Items listed in a dataset
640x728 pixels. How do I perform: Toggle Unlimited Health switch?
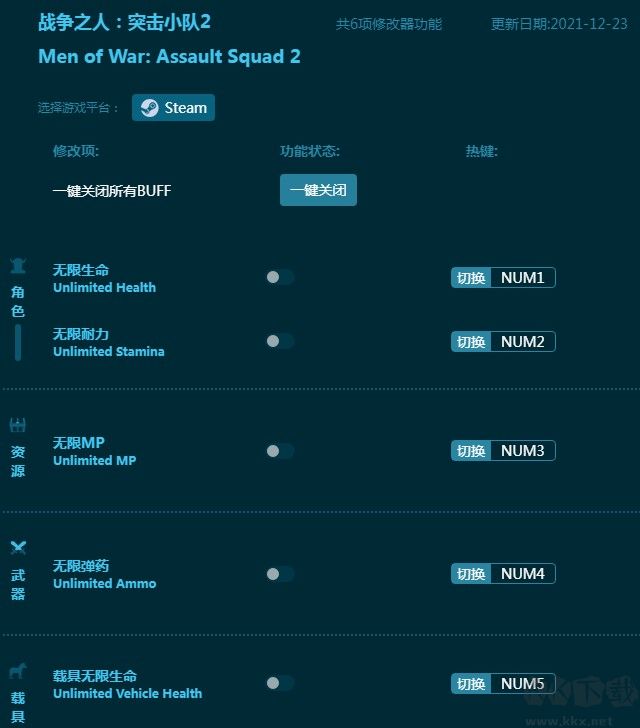click(x=279, y=277)
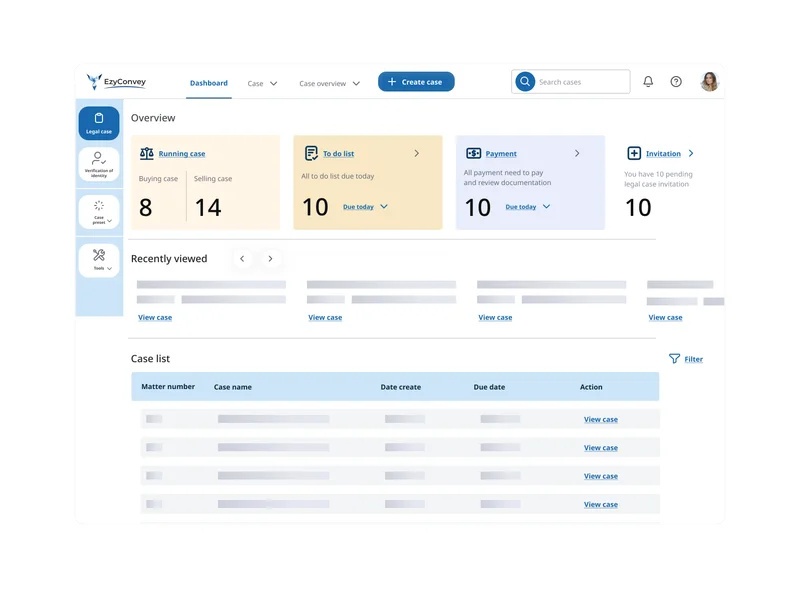Select the Legal case sidebar icon

98,122
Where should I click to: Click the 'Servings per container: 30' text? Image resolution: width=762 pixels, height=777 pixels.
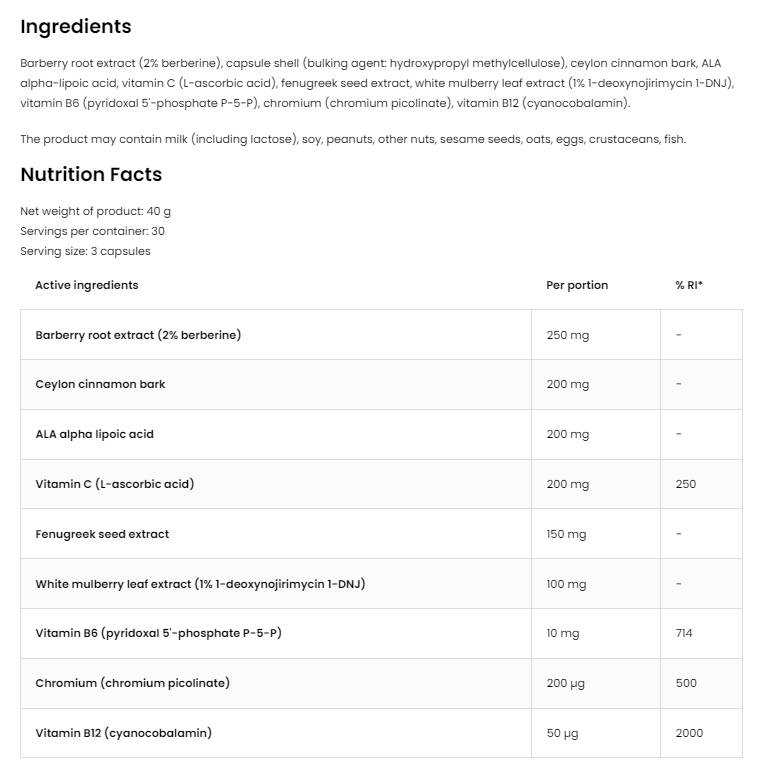tap(92, 231)
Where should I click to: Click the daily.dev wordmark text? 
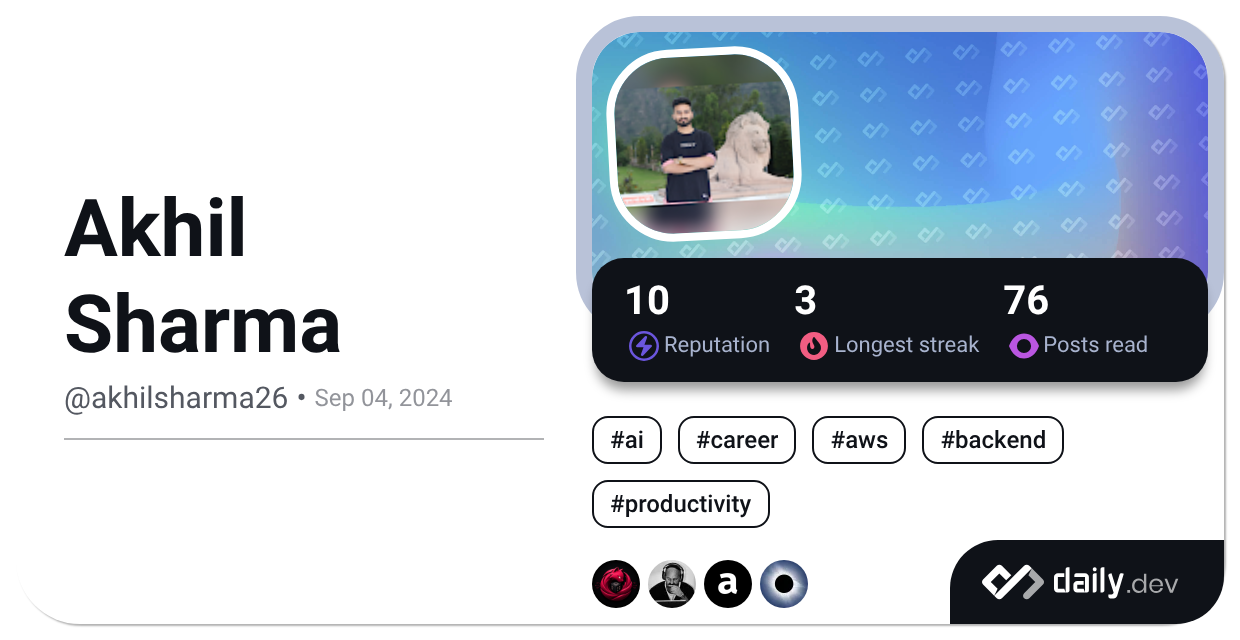[x=1115, y=582]
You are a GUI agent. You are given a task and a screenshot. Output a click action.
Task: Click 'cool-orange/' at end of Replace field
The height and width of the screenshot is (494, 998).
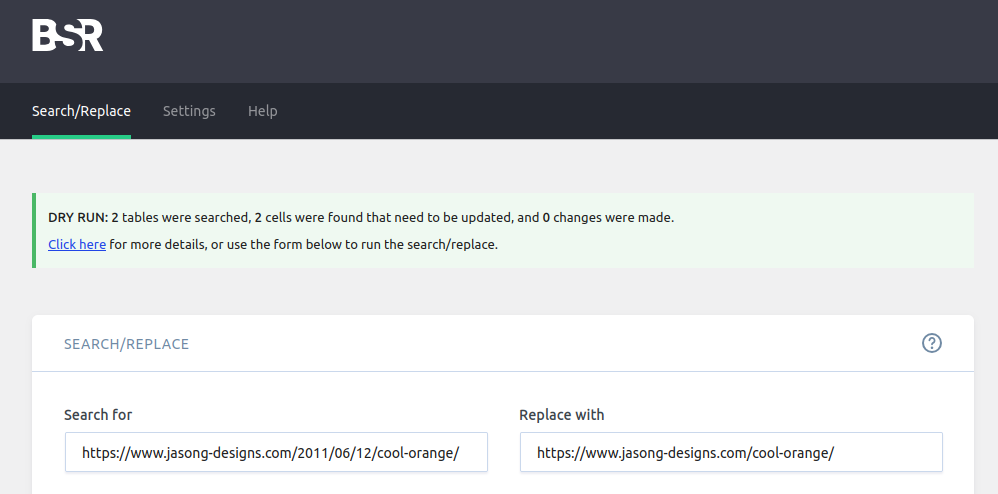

> Aim of the task
No pictures belong in the copy: reproduce exactly the lines above from the one that contains "Where should I click to: Click the 'Servings" through the last line of the entries.

> Exercise solution
Where should I click to: Click the 'Servings per container: 30' text? Image resolution: width=762 pixels, height=777 pixels.
tap(92, 231)
Where should I click to: Click the daily.dev wordmark text? 
[x=1115, y=582]
You are a GUI agent. You are given a task and a screenshot. Output a click action.
Task: Click 'cool-orange/' at end of Replace field
The height and width of the screenshot is (494, 998).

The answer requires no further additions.